Piątek 29 Marca 2024r. - 89 dz. roku,  Imieniny: Marka, Wiktoryny, Zenona

| Strona główna | | Mapa serwisu 

dodano: 19.01.20 - 20:52     Czytano: [777]

Dział: Godne uwagi

Nieodgadnione ścieżki





Międzynarodowa antologia "Poplątane ścieżki" pod Dyrekcją Stowarzyszenia Autorów Polskich O/II w Warszawie

Kiedyś nie myślała o swoim życiu, że będzie takie poplątane, że czeka na nią tyle ścieżek świata, po których przyjdzie jej spacerować, bądź przez które będzie się przedzierać.

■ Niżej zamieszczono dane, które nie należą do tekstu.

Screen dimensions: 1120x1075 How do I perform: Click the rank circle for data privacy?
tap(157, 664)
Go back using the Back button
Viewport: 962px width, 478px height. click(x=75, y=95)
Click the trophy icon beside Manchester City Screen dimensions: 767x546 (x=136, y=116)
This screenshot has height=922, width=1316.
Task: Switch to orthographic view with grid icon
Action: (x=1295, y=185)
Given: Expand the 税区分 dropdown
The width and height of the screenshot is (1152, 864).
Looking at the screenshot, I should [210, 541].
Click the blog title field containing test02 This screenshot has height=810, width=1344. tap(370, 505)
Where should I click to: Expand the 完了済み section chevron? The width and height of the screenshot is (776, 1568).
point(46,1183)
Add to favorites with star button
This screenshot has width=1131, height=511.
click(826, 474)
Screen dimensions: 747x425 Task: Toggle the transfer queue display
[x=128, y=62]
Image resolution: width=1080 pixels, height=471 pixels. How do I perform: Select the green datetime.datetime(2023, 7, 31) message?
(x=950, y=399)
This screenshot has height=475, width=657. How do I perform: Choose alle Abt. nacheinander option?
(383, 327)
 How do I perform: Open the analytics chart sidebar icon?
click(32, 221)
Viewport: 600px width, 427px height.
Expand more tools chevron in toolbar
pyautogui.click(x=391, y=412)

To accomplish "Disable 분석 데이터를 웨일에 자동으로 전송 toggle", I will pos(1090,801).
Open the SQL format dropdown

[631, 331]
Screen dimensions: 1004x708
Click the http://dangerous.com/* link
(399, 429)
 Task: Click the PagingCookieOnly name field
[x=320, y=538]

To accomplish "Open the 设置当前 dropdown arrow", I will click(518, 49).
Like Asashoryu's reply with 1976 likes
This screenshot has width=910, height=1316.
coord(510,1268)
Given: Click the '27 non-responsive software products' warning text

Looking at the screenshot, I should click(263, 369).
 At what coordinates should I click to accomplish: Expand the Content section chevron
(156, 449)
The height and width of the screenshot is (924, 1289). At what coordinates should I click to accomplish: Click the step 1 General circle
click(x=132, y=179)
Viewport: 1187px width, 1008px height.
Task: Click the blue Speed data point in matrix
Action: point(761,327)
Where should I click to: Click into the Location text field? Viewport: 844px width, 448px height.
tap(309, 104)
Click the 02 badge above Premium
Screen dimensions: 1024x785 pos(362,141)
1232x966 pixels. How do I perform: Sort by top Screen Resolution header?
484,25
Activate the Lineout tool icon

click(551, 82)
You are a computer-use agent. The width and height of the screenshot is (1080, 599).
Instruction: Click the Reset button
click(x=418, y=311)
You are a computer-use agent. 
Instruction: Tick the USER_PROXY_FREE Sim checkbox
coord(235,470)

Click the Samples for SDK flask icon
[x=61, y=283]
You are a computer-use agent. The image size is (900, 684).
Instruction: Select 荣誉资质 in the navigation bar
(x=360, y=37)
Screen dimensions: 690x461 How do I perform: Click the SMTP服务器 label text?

Ot, młoda dziewczyna, marzyła o zwyczajnym, aczkolwiek spokojnym i pięknym życiu, gdzie dobry, kochający mąż stanowił będzie oparcie dla przyszłej rodziny. Nigdy nie myślała o luksusach, majątku, drogich domach, pięknych sukniach, balach, czy samochodach. W swojej wyobraźni widziała jasne mieszkanie z żółtymi zasłonkami. Dlaczego żółte? Do dzisiaj tego nie wie, ale może dlatego, że kolor żółty widziała w promieniach słońca, które miało ogrzewać jej rodzinę. To pierwsze mieszkanko, które "wychodziła" stanowiło jeden pokoik i obok maleńki schowek na sprzęty, który w przyszłości miał być łazienką. Dom przez właściciela nie został jeszcze wykończony i nie posiadał żadnych wygód. Woda nie została jeszcze doprowadzona, trzeba było nosić wiadrami z pompy ulicznej, a do toalety biegać na podwórko. Ale lokalizacja była dobra, w samym centrum małego podwarszawskiego miasteczka, nad rzeką Narwią. I co najważniejsze - pięć minut na pieszo do gminnej spółdzielni, gdzie otrzymała pierwszą pracę.

Cieszyła się niezmiernie, że będzie mogła zamieszkać na "swoim" wraz ze swoim mężem, bo wesele przecież tuż, tuż...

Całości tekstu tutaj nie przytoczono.